Cade Lucas
“I have a firm belief that God always takes away good people early. I think this incident is quite a reflection on that.”
Vivek Handa was referring to his close friends, the Bhatia family of Tarneit, when making those comments at Thursday night’s vigil for the Daylesford hotel crash victims in Point Cook.
However, he could’ve been speaking about any of those killed when an SUV crashed into the beer garden of the Royal Daylesford Hotel on Sunday 5 November.
The shock of good people taken too suddenly, too soon hung over the vigil where victims, Vivek Bhatia and his eldest son Vihaan and Point Cook’s Pratibha Sharma, her husband Jatin Chugh and daughter Anvi, were honoured.
The plight of Vivek Bhatia’s wife Ruchi and youngest son Abeer, both still in hospital with serious injuries, was also at the forefront of proceedings.

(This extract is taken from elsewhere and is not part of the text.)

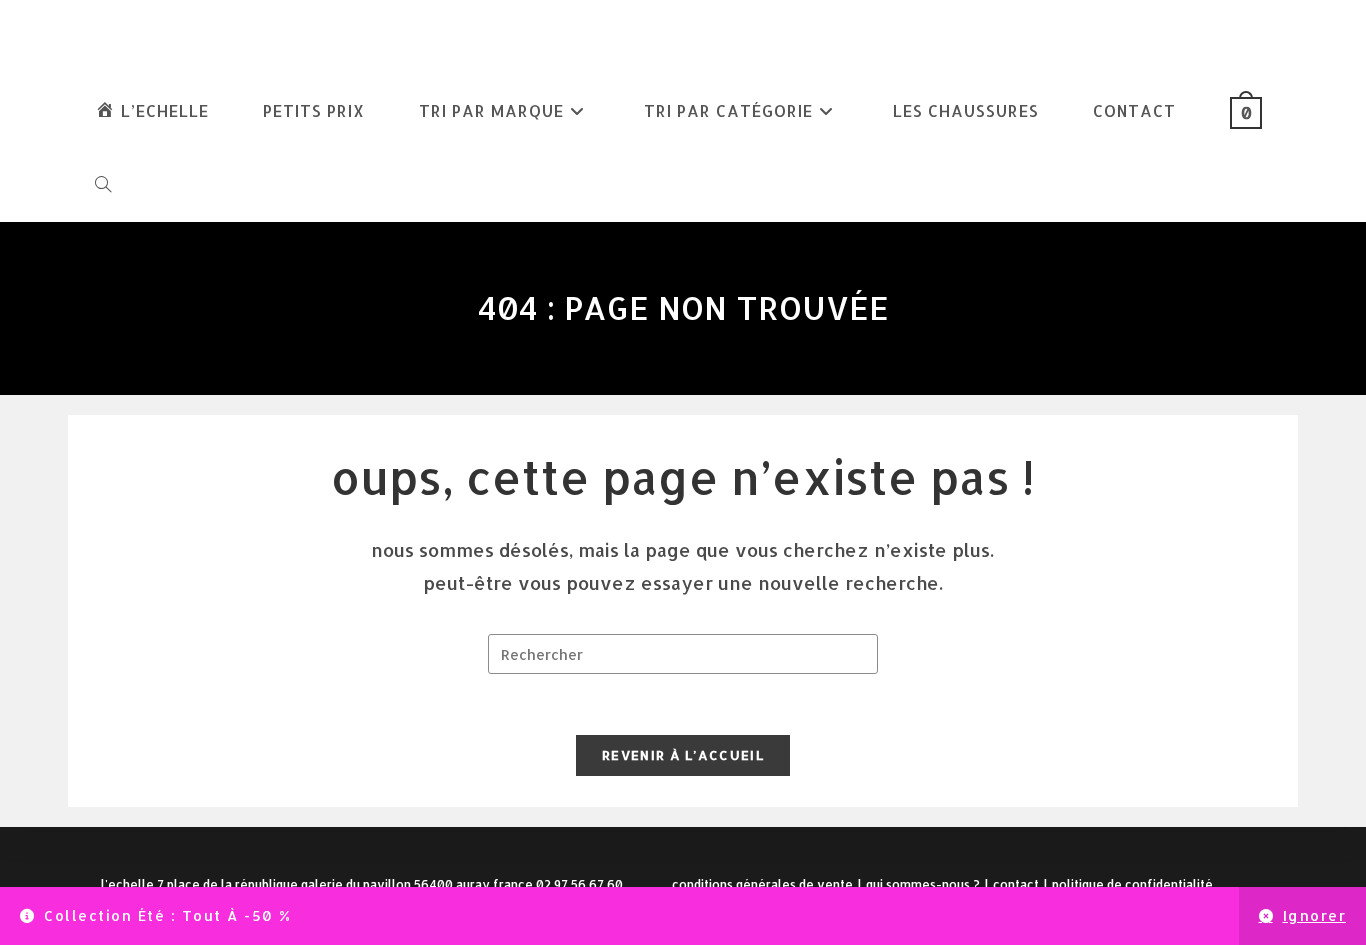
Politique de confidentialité (1132, 884)
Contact (1016, 884)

“They were the epitome of immigrants wanting to make a career for themselves, to make a life for themselves,” said Mr Handa of the Bhatias, adding that the timing of the tragedy was especially cruel.

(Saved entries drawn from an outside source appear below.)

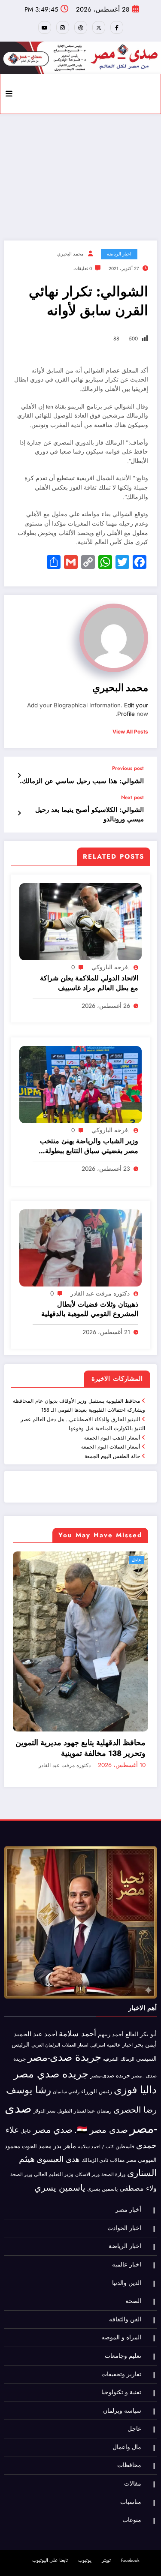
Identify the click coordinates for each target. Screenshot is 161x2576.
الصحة (133, 2249)
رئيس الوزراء (96, 2040)
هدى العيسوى (58, 2107)
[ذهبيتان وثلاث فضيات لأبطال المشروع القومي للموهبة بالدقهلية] (80, 1247)
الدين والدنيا (126, 2231)
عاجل (138, 1560)
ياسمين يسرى (102, 2137)
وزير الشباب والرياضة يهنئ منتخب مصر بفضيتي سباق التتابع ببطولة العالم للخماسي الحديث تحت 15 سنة (85, 1146)
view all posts (130, 732)
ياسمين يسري (59, 2136)
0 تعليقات (82, 268)
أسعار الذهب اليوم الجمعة (112, 1438)
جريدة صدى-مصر (64, 2006)
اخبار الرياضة (119, 254)
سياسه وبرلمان (122, 2359)
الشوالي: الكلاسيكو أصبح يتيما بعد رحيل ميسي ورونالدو (89, 815)
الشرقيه (110, 2008)
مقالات (117, 2108)
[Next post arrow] (19, 813)
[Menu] (9, 94)
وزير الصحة (21, 2123)
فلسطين (124, 2095)
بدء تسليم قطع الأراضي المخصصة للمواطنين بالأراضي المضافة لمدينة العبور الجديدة (82, 1696)
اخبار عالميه (120, 1993)
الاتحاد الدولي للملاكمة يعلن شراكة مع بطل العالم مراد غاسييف (89, 983)
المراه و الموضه (121, 2286)
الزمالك (127, 2008)
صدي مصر (53, 2078)
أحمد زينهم (111, 1983)
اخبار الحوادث (124, 2177)
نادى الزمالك (95, 2108)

“They were very excited to get into a new house about 6 weeks ago,” he said.
“My last words to Ruchi were, this house is the house for a lifetime. That lifetime was only 6 weeks.”
Exrepssing sympathy and support for Ruchi Bhatia was a key feature of Mr Handa’s address.

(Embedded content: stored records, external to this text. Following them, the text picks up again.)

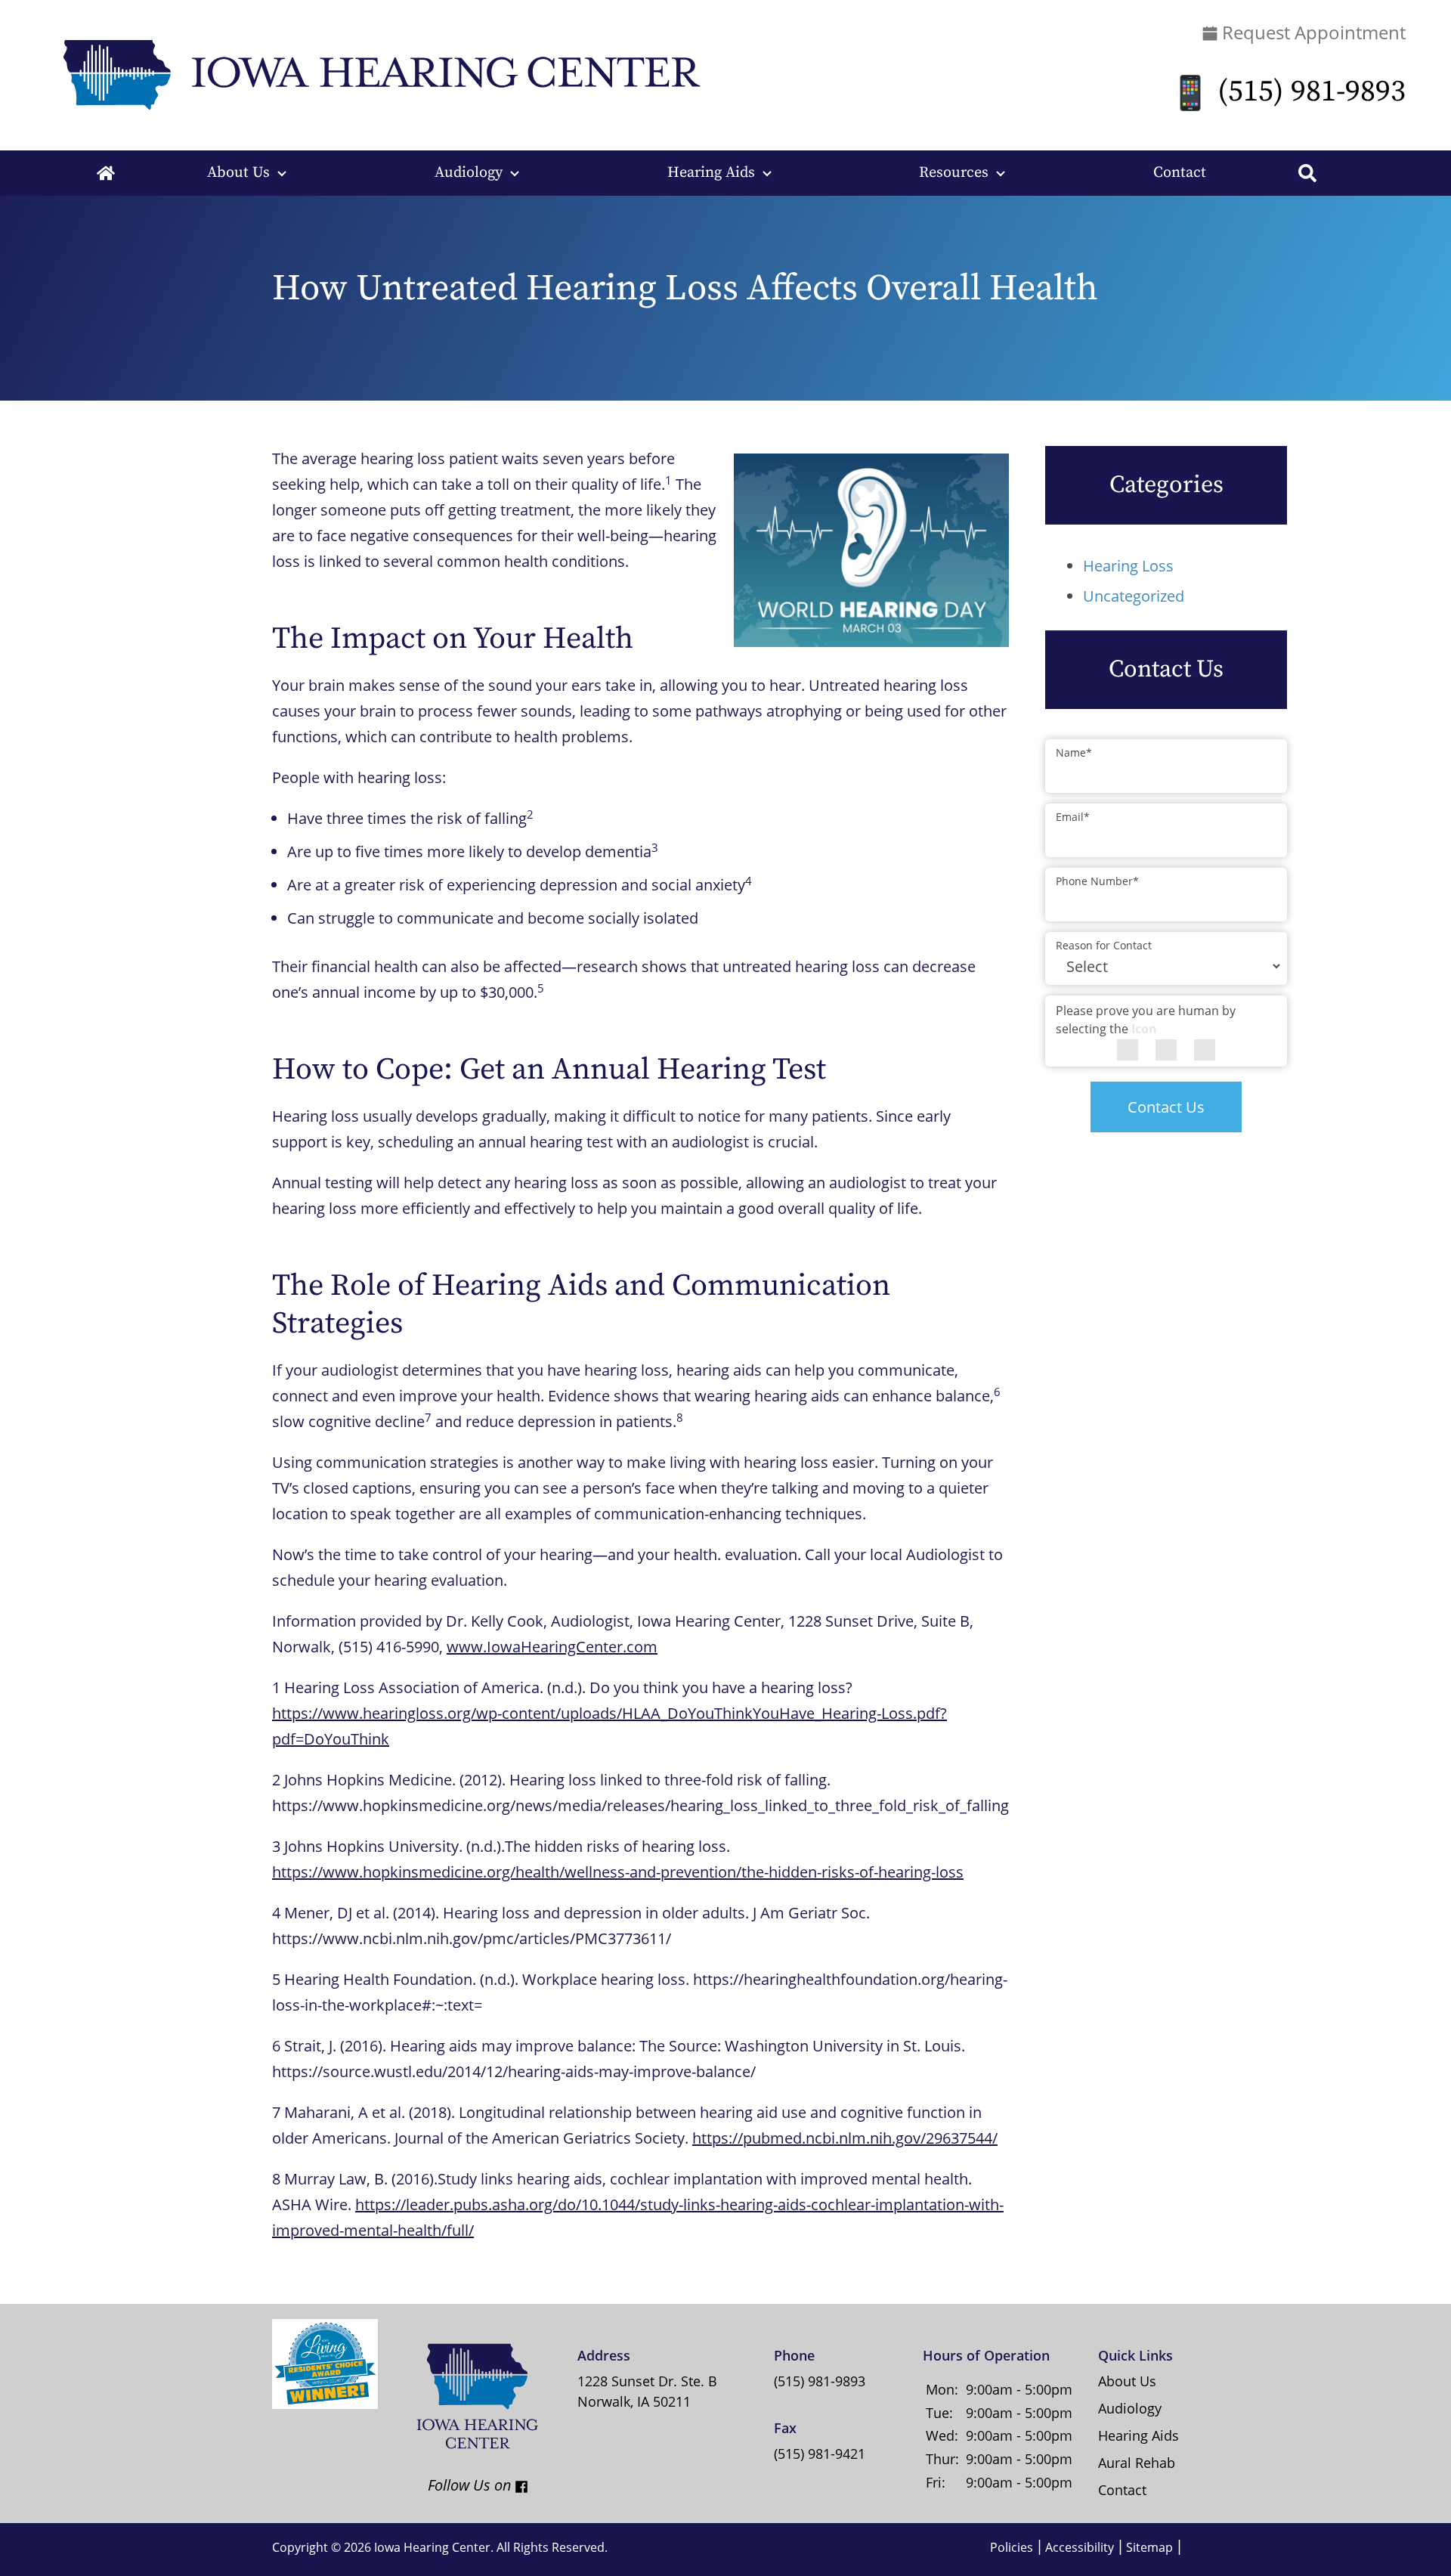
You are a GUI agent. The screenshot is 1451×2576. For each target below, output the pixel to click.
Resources (953, 172)
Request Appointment (1311, 32)
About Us (238, 172)
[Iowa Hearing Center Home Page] (377, 73)
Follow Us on (456, 2485)
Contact (1179, 172)
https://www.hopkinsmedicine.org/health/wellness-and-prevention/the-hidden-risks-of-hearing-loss (618, 1872)
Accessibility (1079, 2547)
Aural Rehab (1136, 2463)
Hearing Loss (1128, 566)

“Her son’s gone, her husband’s gone and her other child is very very critical.
“For a parent to lose a child is very, very heartbreaking, probably the worst thing you can go through,” he said while imploring those gathered to keep Ruchi and Abeer in their thoughts.
“I think the real battle will start for the rest of her (Ruchi’s) life. People tend to have small memories, they forget. They move onto the next issue and the next issue, but if we pause and look back at Ruchi and her life to come, I think she’ll need a lot of help.”
That help has already begun, with a fundraising page set up within hours of the incident, already raising $136,000, nearly three times the original target.